Tuesday morning update: Malone to the rescue! Click here.
This is truly going down to the wire. $175 million of bonds come due today (Tuesday, 2/17) and Sirius XM has already said it may file Chapter 11, as soon as today, if it can’t cut a deal to restructure its finances. Late Monday the Wall Street Journal reported that Sirius XM was close to a deal to have John Malone’s Liberty Media make an investment so the bonds due today can be paid off — and that a deal could be announced before the stock markets open this morning.
There’s also a new twist: According to both the Wall Street Journal and Bloomberg, major creditors may try to force Mel Karmazin out if Sirius XM seeks Chapter 11 bankruptcy protection. So, we wait to see if the Zen Master cuts a deal with either Charlie Ergen or John Malone to avoid having to head to bankruptcy court tomorrow.
Even if Sirius XM does end up in bankruptcy court, it is no slam dunk that the creditors would be able to force Karmazin out. The whole purpose of Chapter 11 protection from creditors for a company to reorganize is to give management some breathing room to straighten out the financial structure. Creditors would face an uphill fight to convince a federal bankruptcy judge that management should be tossed out and replaced with a court-appointed trustee.
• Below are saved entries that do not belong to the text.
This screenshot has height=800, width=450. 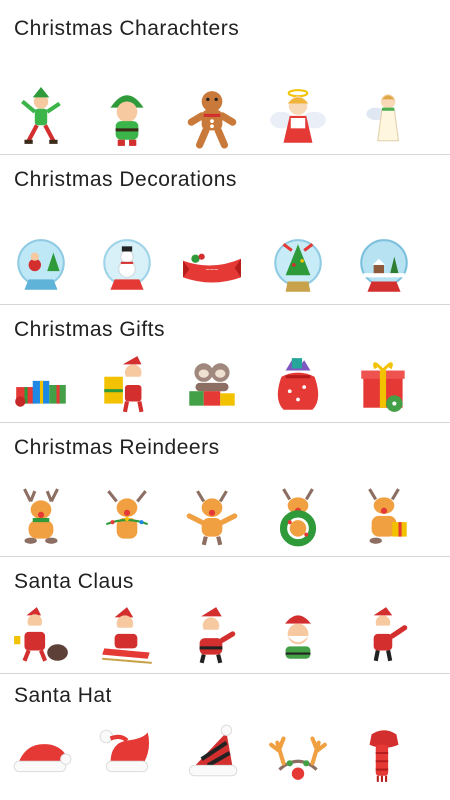 I want to click on gift-box-icon, so click(x=384, y=385).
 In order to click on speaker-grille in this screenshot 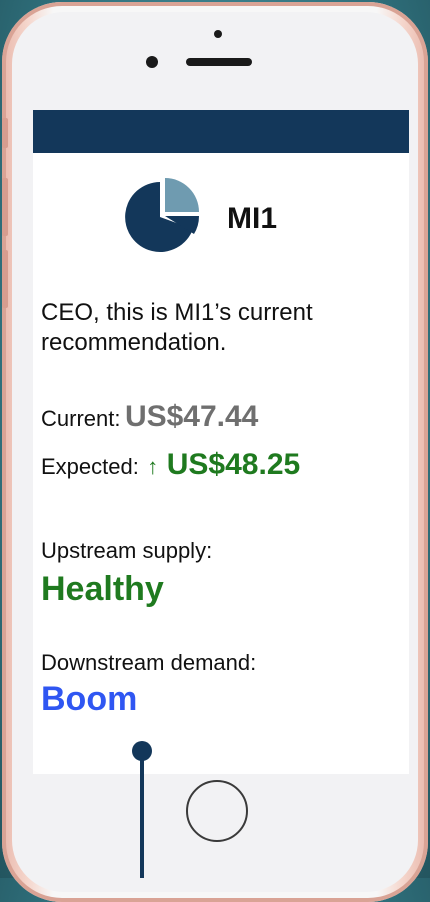, I will do `click(219, 62)`.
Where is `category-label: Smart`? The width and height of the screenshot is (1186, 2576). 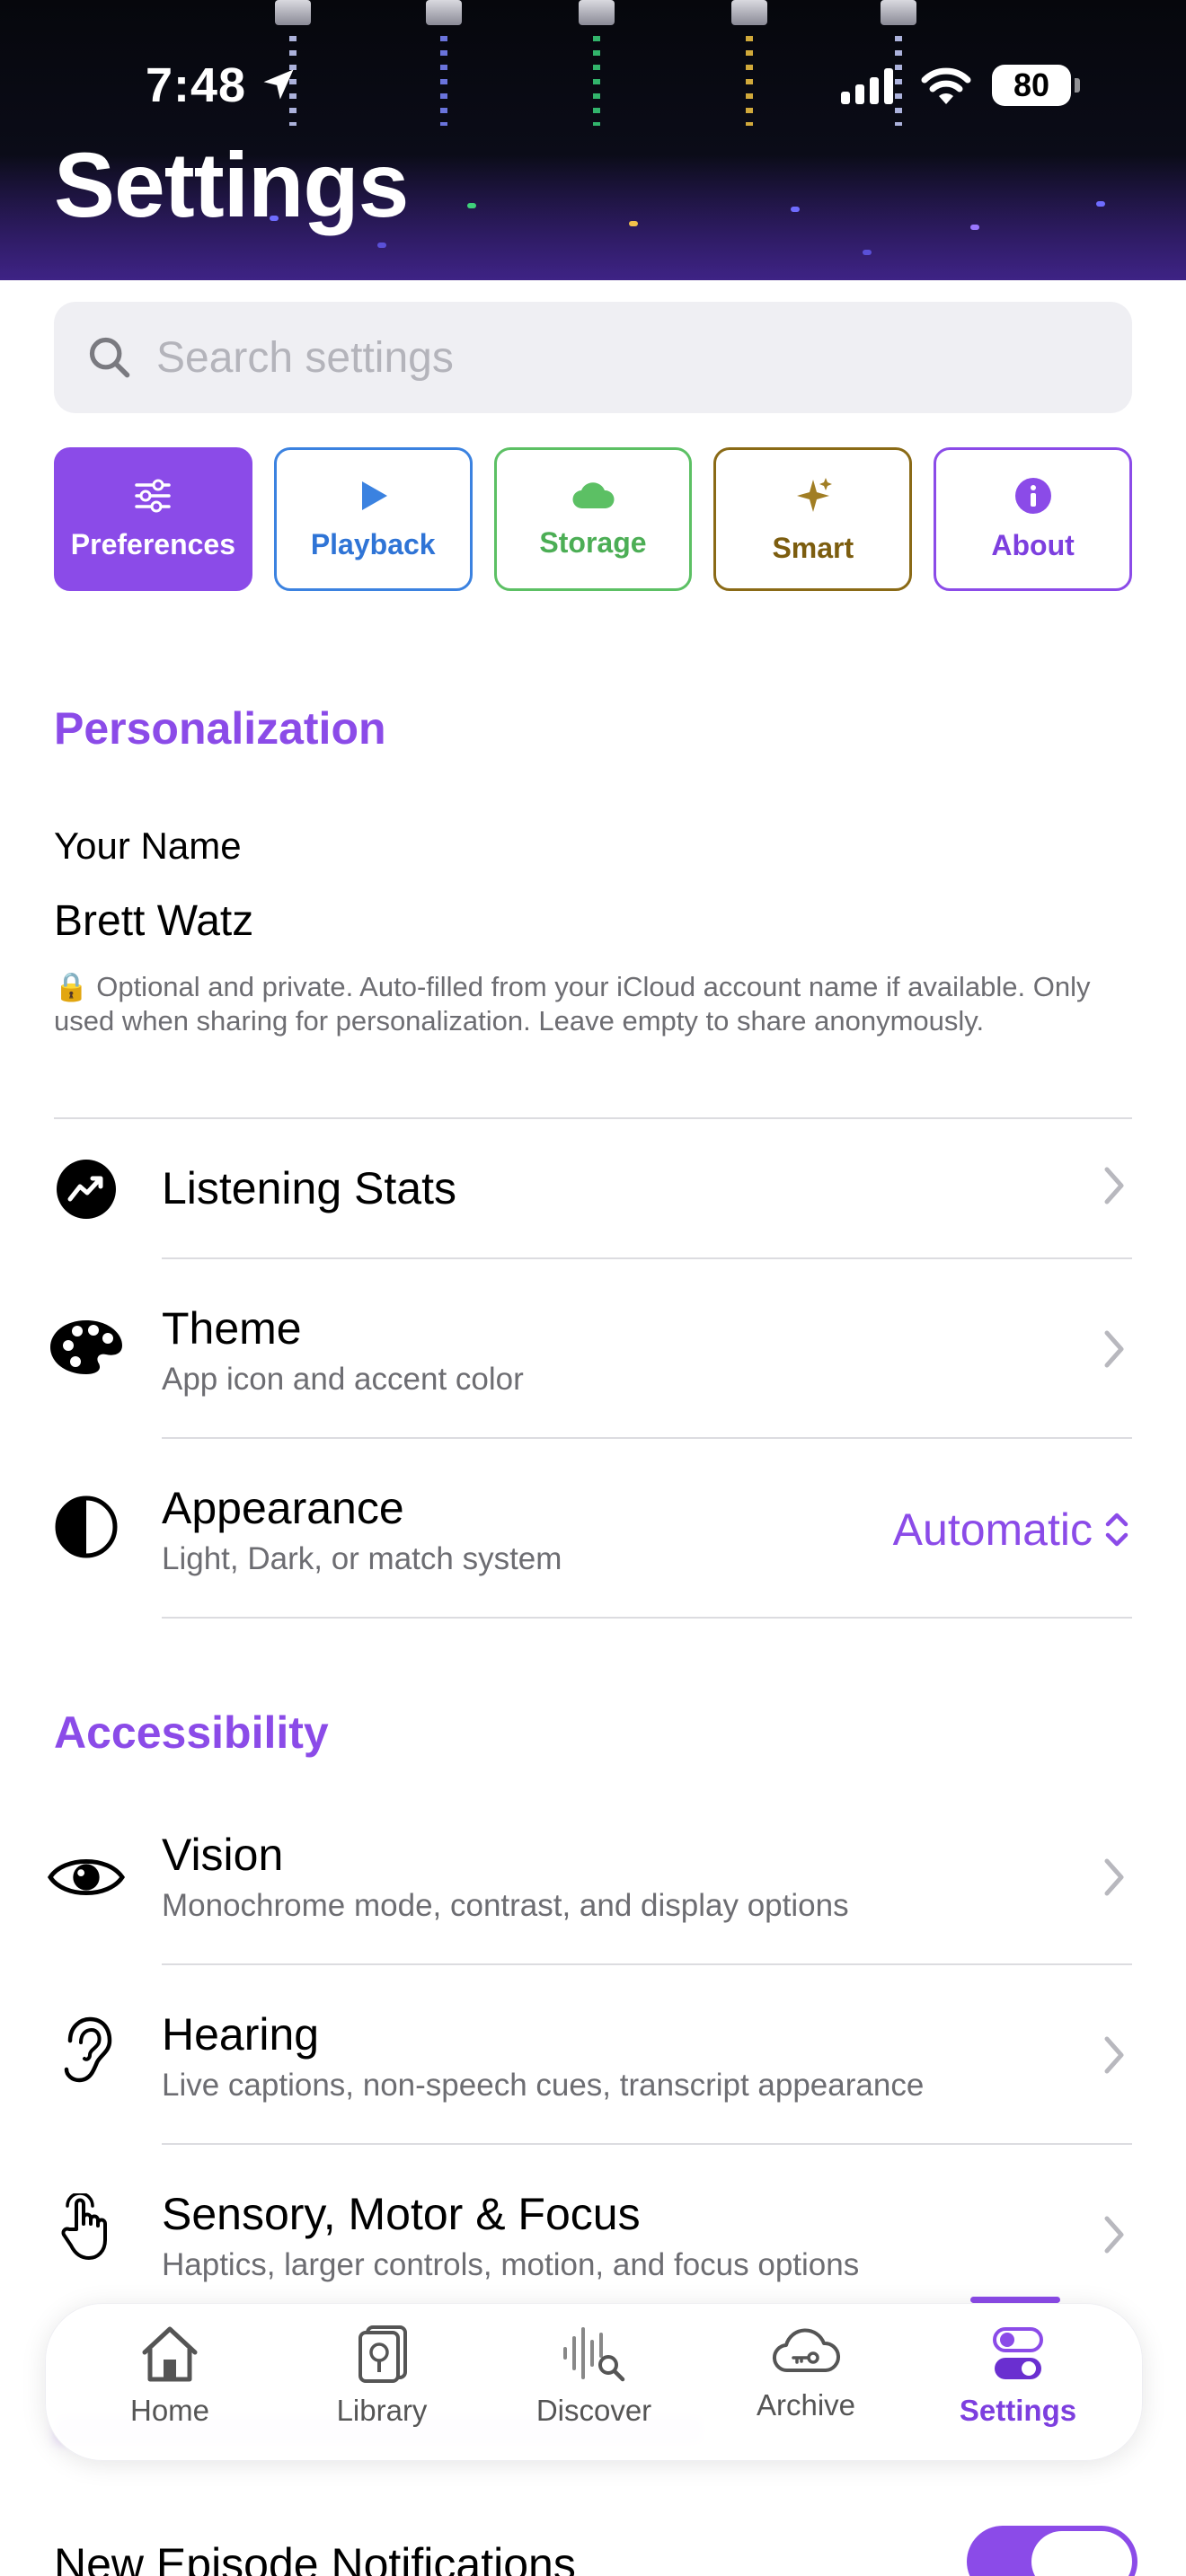 category-label: Smart is located at coordinates (813, 548).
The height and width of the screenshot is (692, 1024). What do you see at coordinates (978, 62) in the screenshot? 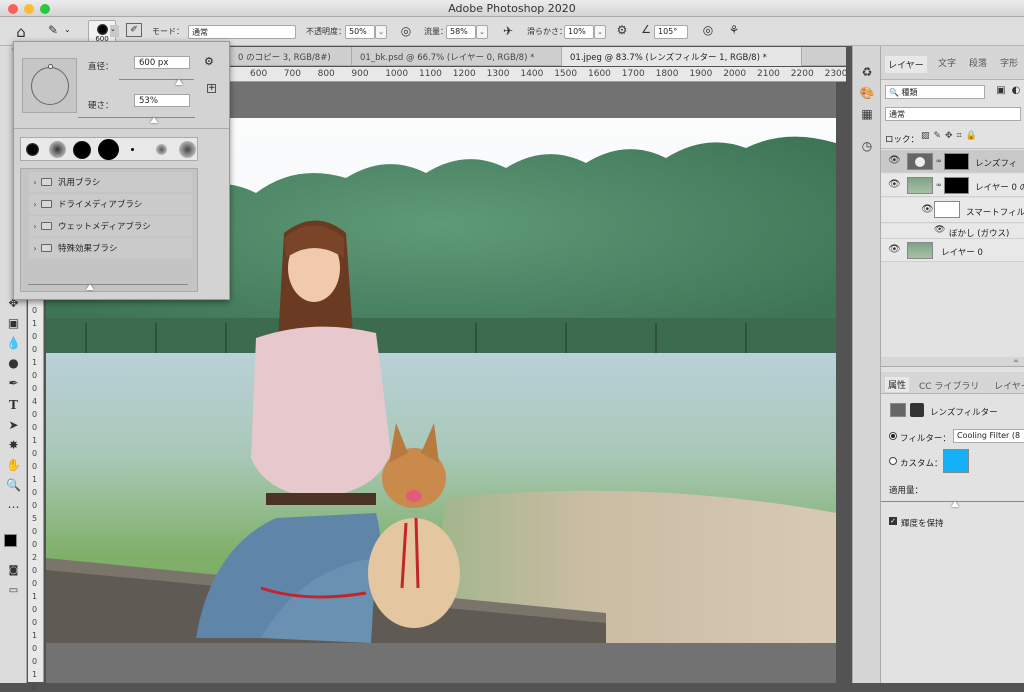
I see `tab-paragraph: 段落` at bounding box center [978, 62].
Why do the creditors want Karmazin out? The attorney speaking for the creditors told both news outlets that his clients don’t think Chapter 11 is in the best interests of the company. It appears that the only other options were taking the offer from Charlie Ergen at EchoStar, or putting together an alternative with John Malone of Liberty Media. Since the only sure offer on the table was from Ergen, it appears the creditors preferred that as the best protection for their claims.
The attorney also warned against a “precipitous bankruptcy filing.” The February 17th deadline has been well known for some time, and talks to deal with it have been going on for some time, so it is hard to see how anyone could characterize such an action as “precipitous.”
RBR/TVBR observation: If not Mel, who? We wonder, just who would the creditors bring in to run a company that has never done anything but burn cash? We’ve said from the beginning that subscription satellite radio is simply not a viable business. No one has yet proved us wrong.